Да и у критики иная задача, как писал В.Белинский в письме к Н.Гоголю: “Конечно, критика не сделает дурака умным и толпу мыслящею; но она у одних может просветлить сознанием безотчетное чувство, а у других - возбудить мыслию спящий инстинкт”.
Конечно, А.Фадеев был убежденным коммунистом. Об идеалах коммунизма, о своей деятельности во имя коммунизма он поминает и в предсмертном письме. Думаю, что, прекрасно понимая всю эту “механику” революционной борьбы, видя ее проявления в жизни, показывая всю ее анатомию, он был все-таки уверен, что этот путь в конце концов приведет к нормальной человеческой жизни. И, показывая все это, он, видимо, вкладывал в происходящее иной смысл, не тот, который открывается теперь нам, когда прошло время и многое проверило своей бесстрастной мерой. В том и тайна художественного слова, потому-то оно и живет, что входит с новыми событиями в совершенно непредсказуемые отношения. Посмотрим, что сделает время с этим романом в дальнейшем. Может быть, после нас его прочитают по-другому, конечно, при благоприятных условиях, исключающих возврат к вульгаризму, естественно, под новыми знаменами, если литература не будет, как сказал писатель в своем прощальном письме, “унижена, затравлена, загублена”. Посмотрим, что сделает с “Разгромом” время.
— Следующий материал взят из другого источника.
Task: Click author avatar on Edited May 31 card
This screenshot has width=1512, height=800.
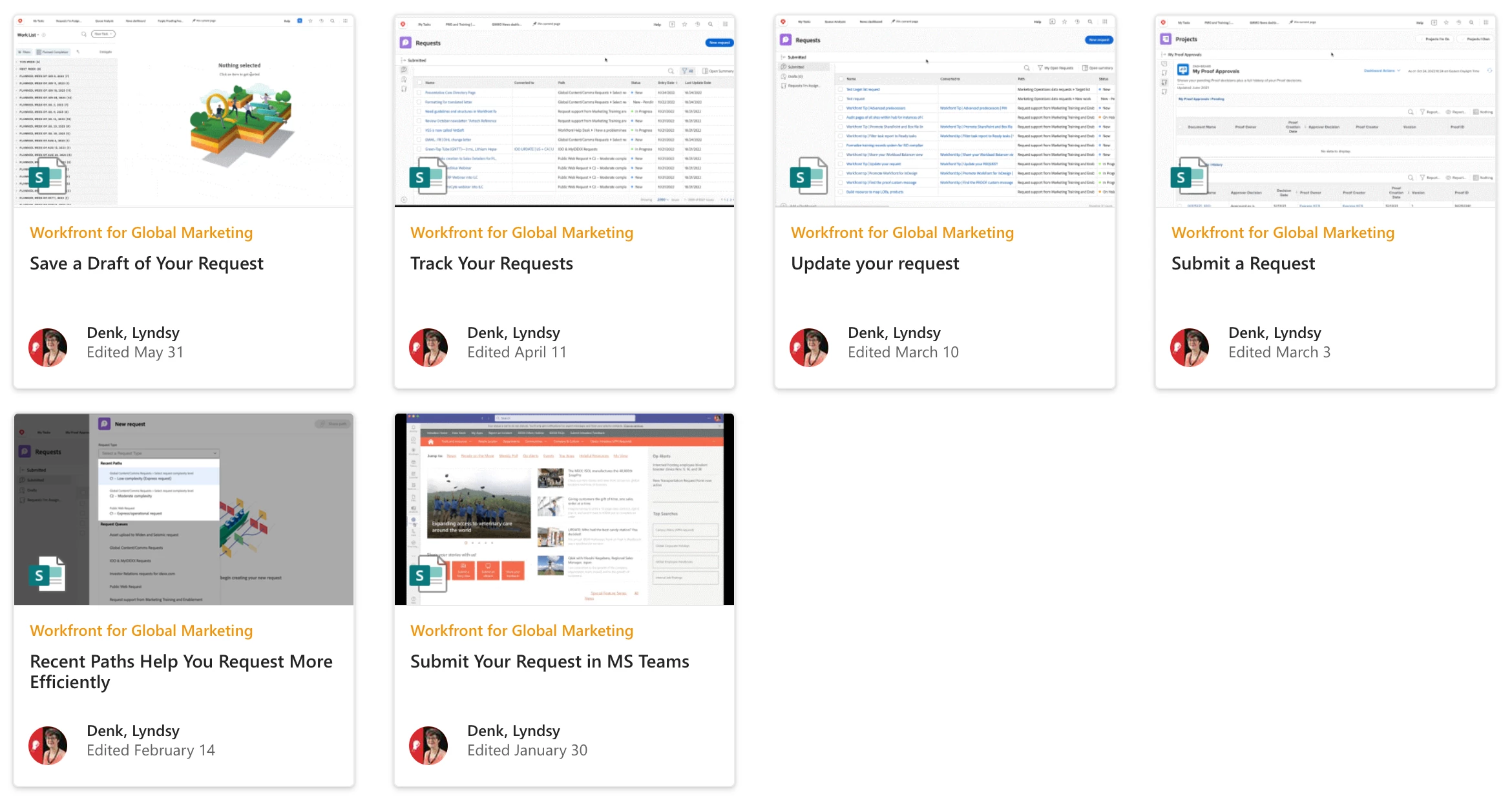Action: coord(48,347)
Трагедия же А.Фадеева, художника и человека, как мне кажется, состояла в том, что то, во что он веровал, на что положил свой талант и саму жизнь, оказалось каким-то образом подмененным чем-то совсем противоположным. И даже литература - святая святых, “высший плод нового строя” - была “отдана на растерзание бюрократам и самым отсталым элементам народа”. И как, видимо, ему представлялось, это произошло как-то незаметно и чуть ли не в результате какого-то недоразумения. Может быть, разум художника не мог поверить в это, примириться с тем, что все это, представшее перед ним во всем своем ужасе, было вовсе не случайным, а закономерным. Оно было заложено уже в самом характере переустройства мира, явилось закономерным его итогом. Да ведь это он и сам, может быть, интуитивно предвидел в образе Морозки. Таким образом, то, что художник постиг силою художественного видения, вошло в непримиримое противоречие с логикой обыденной. Перед нами все та же проблема, всегда преследовавшая русскую литературу - о соотношении правды художественной и исторической.
Не утверждаю, что это было именно так. Я всего лишь предполагаю, ибо такие факты не имеют и, вероятно, не могут иметь никаких документальных подтверждений.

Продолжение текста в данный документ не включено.